- GM wants to deploy a new generation of Super Cruise with eyes-off, hands-off capability.
- It will debut on a lidar-equipped Cadillac Escalade IQ in 2028.
- The automaker also plans to extend this capability to its combustion engine vehicles.
General Motors recorded $1.1 billion in charges linked to the rollback of its electric vehicle ambitions in the first quarter of this year, the automaker said in its Q1 2026 earnings call on Tuesday.
Against that backdrop, its Super Cruise advanced driver assistance system (ADAS) continued to be a bright spot, paving the path for higher levels of autonomy on both future GM EVs and combustion engine cars, company officials said.
GM customers have now driven more than a billion miles using Super Cruise, with subscriptions increasing 70% year-over-year.
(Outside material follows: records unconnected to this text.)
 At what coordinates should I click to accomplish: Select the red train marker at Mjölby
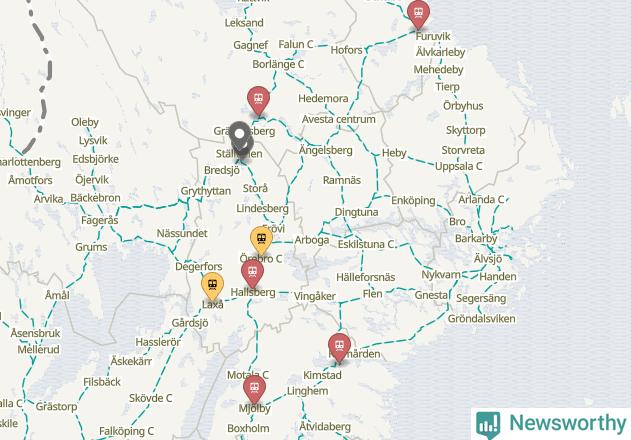pos(254,390)
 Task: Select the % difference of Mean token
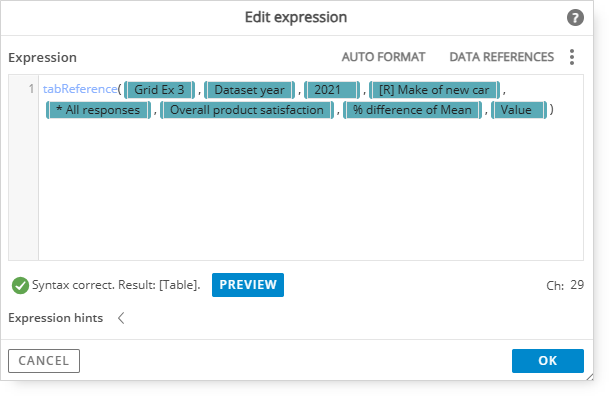click(412, 110)

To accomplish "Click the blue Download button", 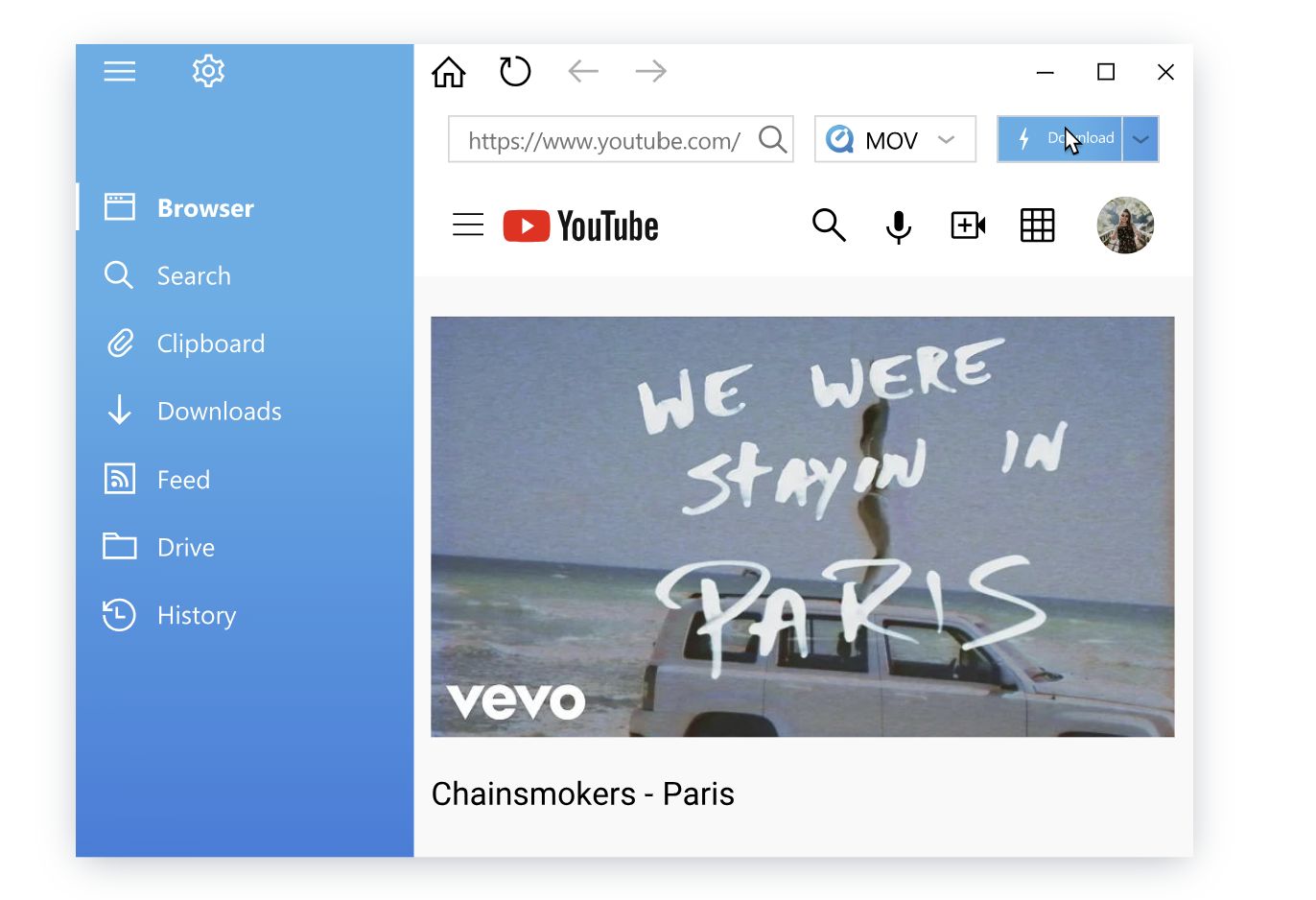I will (1060, 139).
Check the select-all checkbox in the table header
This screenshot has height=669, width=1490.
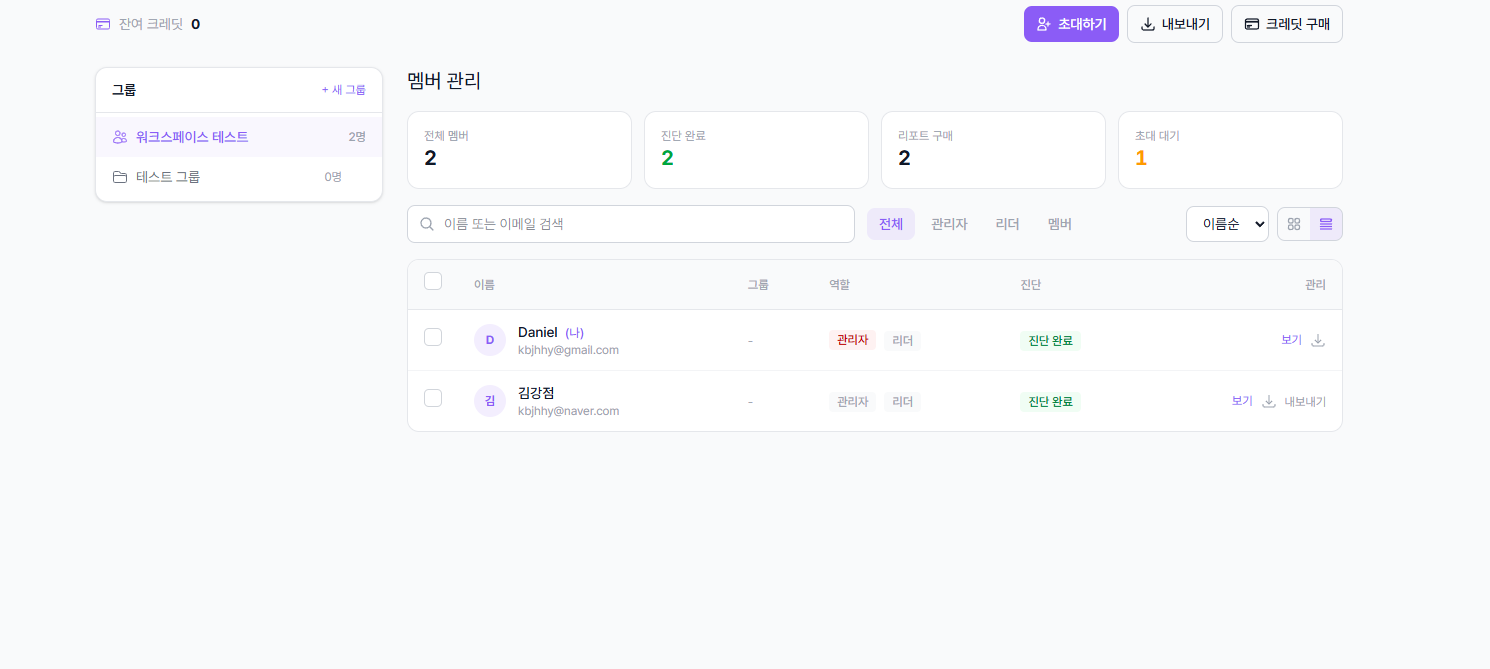(x=433, y=281)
This vast data set comprising real-world driving miles will help GM roll out its Level 3 hands-off, eyes-off system on the Cadillac Escalade IQ in 2028, which will also get a LIDAR sensor.
“We’re stress testing it in a digital environment capable of simulating roughly 100 years of human driving every single day,” CEO Mary Barra said during the company earnings call on Tuesday. GM also recently started testing the system out on actual roads in California and Michigan.
Lidar-equipped Cadillac Escalade IQ at the GM Forward event last year.
Photo by: Patrick George
Automakers are treating autonomy as the next battleground alongside electrification. It may offer them something that their EV businesses still are struggling with: recurring, high-margin revenue. For GM, Super Cruise sits right at the center of that strategy.
“The way we’re building this technology is a reflection of how seriously we’re embracing AI across the enterprise,” she added. Nearly 90% of the code written by GM’s autonomy team is AI-generated, Barra claimed.
Super Cruise is already getting deployed across a growing number of GM vehicles, from Cadillacs to Chevys. While it comes as standard on some high-end models, buyers must still subscribe for around $40 per month or $400 annually after a trial period, which is usually three years.

Photo by: Patrick George
It still lags behind Tesla’s Full Self Driving (FSD) system in adoption and mileage. FSD now has 1.28 million active subscribers and nearly 10 billion miles logged in. Still, GM thinks Super Cruise can catch up and distinguish itself from its competitors.
“The Escalade IQ is just the start,” Barra said. “We are doing something unique in the autonomous space, which is developing a system for personal vehicles that we can deploy on both ICE vehicles and EVs and scale across multiple brands and price points.”
To make that happen, GM vehicles will likely need significant software and hardware upgrades. AI-based autonomy systems demand significant onboard computing power and advanced sensor stacks. That’s relatively straightforward on newer, software-defined EV platforms.
Extending the same capability across internal combustion vehicles, many of which weren’t designed with this level of compute in mind, is far trickier. GM has yet to fully explain how it plans to do that.